Losing a parent could be as difficult an experience that life has to give. But Cuic never lost his poise. That sense of composure is a skill that serves him well on the court as well.

Cuic is the highest returning scorer for OSU, averaging nearly 14 points per game, and led the entire conference in 3-point percentage, making close to half his shots outside the arc. It's his versatility that makes him such a threat to opposing teams.

Washington head coach Lorenzo Romar said that this season much of the Huskies' gameplan will be defending Cuic.

"We will assign our best defender to cover him," Romar said. "He is so effective in putting the ball on the floor, and he is much better in the paint than he was two years ago. We may think about double-teaming him if necessary."

Cuic welcomes the extra pressure.

"If they are double teaming me, that just means that someone else is open," he said.

Impressive statistics aside, Cuic is perhaps best remembered for a "shot" that was actually meant to be a pass. During the Civil War game in Corvallis last season, he tapped a Chris Stephens' miss hard against the top part of the backboard. Somehow the ball ricocheted back into the hoop, extending the Beavers' lead to three and sealing the game.

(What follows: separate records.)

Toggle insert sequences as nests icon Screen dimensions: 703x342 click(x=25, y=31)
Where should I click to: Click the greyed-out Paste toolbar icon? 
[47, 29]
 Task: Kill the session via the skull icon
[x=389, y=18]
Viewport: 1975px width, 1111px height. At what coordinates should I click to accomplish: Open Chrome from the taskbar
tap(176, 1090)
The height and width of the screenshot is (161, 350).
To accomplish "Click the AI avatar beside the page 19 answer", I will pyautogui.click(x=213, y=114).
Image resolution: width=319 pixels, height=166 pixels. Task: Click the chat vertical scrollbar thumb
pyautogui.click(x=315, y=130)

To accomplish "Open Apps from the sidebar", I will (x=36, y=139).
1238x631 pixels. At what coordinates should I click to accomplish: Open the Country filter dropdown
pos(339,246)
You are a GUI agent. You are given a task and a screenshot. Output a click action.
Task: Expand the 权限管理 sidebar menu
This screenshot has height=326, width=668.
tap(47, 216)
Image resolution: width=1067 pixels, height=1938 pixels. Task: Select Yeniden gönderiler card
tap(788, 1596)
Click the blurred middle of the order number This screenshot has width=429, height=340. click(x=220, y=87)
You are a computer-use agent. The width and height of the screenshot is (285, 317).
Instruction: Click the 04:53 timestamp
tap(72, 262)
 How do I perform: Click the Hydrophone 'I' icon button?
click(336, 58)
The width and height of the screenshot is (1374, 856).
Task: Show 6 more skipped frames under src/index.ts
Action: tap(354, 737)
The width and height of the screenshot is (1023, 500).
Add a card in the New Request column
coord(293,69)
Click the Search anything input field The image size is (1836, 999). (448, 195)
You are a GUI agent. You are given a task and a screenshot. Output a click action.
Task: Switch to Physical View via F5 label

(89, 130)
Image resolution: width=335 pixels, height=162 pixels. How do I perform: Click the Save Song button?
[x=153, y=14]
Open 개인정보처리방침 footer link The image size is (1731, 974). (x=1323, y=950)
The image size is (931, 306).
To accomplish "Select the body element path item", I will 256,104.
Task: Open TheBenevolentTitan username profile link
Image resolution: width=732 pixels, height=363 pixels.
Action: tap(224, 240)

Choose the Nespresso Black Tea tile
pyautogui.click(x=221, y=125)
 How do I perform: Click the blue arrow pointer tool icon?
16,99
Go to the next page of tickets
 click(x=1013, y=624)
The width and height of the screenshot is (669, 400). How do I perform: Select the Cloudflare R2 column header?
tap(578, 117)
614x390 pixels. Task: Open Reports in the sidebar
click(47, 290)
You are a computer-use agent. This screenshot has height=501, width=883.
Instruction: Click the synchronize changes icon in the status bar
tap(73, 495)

"I meant to knock it back to Chris because he was wide open," he said with a laugh. "But it was all skill, man."

These are skills the Beavers are going to need this coming winter. OSU, which finished 5-13 last season in the Pac-10, lost a significant contributor last season in Nick DeWitz and is a very young team.

"We have a lot of players who have a lot to prove, not to mention that we host two of last year's Final Four teams," Cuic said, referring to games against LSU and UCLA.

Cuic doesn't regret his choice to come to Oregon, calling it one of the best decisions he's made.

"Sasa has the potential to become OSU's second all-time leading scorer," Reinert said. "Which would make him in very select company."

Not bad for a college kid who picked up a basketball just seven years ago.